**Activity**
In the entries below, find every line holding the string "will" and collect it.

[Source records]
::::::::

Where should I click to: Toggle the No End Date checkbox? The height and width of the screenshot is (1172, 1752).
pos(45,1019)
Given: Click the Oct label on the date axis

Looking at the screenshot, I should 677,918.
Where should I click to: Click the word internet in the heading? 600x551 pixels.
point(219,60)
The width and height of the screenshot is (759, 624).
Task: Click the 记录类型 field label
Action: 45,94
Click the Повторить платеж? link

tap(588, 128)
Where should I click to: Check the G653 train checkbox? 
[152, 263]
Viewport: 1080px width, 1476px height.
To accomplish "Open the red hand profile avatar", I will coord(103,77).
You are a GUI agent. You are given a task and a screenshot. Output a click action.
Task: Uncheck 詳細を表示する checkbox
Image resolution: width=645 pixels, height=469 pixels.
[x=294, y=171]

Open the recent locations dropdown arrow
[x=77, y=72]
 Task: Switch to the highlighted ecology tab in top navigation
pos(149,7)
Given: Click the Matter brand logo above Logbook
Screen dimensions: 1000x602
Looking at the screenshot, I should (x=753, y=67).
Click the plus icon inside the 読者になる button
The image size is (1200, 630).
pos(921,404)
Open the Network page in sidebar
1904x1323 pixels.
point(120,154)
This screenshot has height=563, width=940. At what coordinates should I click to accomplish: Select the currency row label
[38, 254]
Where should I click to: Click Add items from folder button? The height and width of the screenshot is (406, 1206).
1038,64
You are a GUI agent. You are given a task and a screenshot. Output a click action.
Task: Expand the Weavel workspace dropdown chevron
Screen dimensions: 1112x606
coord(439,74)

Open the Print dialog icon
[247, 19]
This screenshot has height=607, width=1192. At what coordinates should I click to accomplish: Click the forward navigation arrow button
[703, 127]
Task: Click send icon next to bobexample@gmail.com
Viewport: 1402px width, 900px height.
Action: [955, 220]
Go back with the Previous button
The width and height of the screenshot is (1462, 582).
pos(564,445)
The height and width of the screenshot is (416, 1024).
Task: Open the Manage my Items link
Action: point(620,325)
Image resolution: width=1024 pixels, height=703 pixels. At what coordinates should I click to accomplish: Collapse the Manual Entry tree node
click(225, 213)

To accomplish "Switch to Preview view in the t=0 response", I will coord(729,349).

::::::::

**Answer section**
To accomplish "Open the red hand profile avatar", I will coord(103,77).
To accomplish "Switch to Preview view in the t=0 response", I will coord(729,349).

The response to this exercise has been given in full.